## Source document:
Method yields new capabilities in material studies and control of electron beams.

When light passes through a material, it often behaves in unpredictable ways. This phenomenon is the subject of “nonlinear optics”, which is now integral to technological and scientific advances – from laser development and optical frequency metrology, to gravitational wave astronomy and quantum information science.

In recent years, nonlinear optics have also been applied in optical signal processing, telecommunications, sensing, spectroscopy, light detection and ranging. All these applications involve the miniaturization of devices that manipulate light in nonlinear ways onto a small chip, enabling complex light interactions chip-scale.

Now a team of scientists at EPFL and the Max Plank Institute has brought nonlinear optical phenomena into a transmission electron microscope (TEM), a type of microscope that uses electrons for imaging instead of light.

The study was led by Professor Tobias J. Kippenberg at EPFL and Professor Claus Ropers, Director of the Max Planck Institute for Multidisciplinary Sciences. It is published in Science.

At the heart of the study are “Kerr solitons”, waves of light that hold their shape and energy as they move through a material, like a perfectly formed surf wave traveling across the ocean.

This study used a particular type of Kerr solitons called “dissipative”, which are stable, localized pulses of light that last tens of femtoseconds and form spontaneously in the microresonator. Dissipative Kerr solitons can also interact with electrons, which made them crucial for this study.

Photonic chip

The researchers formed dissipative Kerr solitons inside a photonic microresonator, a tiny chip that traps and circulates light inside a reflective cavity, creating the perfect conditions for these waves.

“We generated various nonlinear spatiotemporal light patterns in the microresonator driven by a continuous-wave laser,” said EPFL researcher Yujia Yang, who led the study. “These light patterns interacted with a beam of electrons passing by the photonic chip, and left fingerprints in the electron spectrum.”

(Stored data entries)
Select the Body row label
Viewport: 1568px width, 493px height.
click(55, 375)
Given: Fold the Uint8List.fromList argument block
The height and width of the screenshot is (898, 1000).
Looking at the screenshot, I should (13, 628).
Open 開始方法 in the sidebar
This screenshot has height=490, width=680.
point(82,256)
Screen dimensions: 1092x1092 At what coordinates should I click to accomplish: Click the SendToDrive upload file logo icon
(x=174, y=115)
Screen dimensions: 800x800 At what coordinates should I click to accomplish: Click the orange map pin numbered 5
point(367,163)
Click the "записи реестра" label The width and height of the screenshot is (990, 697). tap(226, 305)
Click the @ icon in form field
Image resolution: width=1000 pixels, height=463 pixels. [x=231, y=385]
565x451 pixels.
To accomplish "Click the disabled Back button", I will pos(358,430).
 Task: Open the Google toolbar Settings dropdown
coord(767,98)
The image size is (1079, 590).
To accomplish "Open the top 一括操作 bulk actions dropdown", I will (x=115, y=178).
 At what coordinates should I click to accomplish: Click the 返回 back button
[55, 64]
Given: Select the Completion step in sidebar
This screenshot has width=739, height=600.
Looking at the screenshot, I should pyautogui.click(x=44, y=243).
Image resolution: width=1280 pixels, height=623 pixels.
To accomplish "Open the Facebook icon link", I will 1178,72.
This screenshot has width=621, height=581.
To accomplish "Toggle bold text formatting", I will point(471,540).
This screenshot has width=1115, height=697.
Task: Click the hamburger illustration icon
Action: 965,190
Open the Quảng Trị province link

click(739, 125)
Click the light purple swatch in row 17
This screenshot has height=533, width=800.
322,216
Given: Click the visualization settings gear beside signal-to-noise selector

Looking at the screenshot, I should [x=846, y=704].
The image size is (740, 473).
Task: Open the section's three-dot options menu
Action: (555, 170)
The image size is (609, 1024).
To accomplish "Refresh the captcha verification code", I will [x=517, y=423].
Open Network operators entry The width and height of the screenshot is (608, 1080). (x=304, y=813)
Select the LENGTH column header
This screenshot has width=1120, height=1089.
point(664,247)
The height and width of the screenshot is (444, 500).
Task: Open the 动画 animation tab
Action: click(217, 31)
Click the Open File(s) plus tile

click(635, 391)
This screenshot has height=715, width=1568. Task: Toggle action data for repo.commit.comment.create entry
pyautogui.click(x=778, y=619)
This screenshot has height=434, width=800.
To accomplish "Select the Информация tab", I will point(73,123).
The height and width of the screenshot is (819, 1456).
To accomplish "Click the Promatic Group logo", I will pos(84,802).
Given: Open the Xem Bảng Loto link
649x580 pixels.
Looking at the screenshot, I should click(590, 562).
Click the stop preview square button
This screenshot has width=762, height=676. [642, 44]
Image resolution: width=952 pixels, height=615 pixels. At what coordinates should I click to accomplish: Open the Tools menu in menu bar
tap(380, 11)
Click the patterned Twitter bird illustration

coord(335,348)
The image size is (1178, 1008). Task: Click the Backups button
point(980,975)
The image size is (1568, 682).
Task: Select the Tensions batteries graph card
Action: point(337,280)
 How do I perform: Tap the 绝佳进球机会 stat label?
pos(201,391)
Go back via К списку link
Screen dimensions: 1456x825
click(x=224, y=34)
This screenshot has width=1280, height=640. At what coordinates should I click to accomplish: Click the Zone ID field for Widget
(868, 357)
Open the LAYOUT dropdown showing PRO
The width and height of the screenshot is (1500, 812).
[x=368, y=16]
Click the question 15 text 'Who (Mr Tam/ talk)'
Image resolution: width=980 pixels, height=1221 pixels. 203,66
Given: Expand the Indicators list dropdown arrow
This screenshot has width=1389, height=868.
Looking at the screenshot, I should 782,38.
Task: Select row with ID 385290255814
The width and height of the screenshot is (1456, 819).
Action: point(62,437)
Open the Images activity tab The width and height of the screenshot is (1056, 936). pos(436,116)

## Short task A:
According to the article on nonlinear optics, in which journal was the study published?
## Short task B:
Reproduce everything in the article on nonlinear optics from "The study was" down to "published in Science.".
The records have no connection to the article on nonlinear optics.

## Exercise output A:
Science

## Exercise output B:
The study was led by Professor Tobias J. Kippenberg at EPFL and Professor Claus Ropers, Director of the Max Planck Institute for Multidisciplinary Sciences. It is published in Science.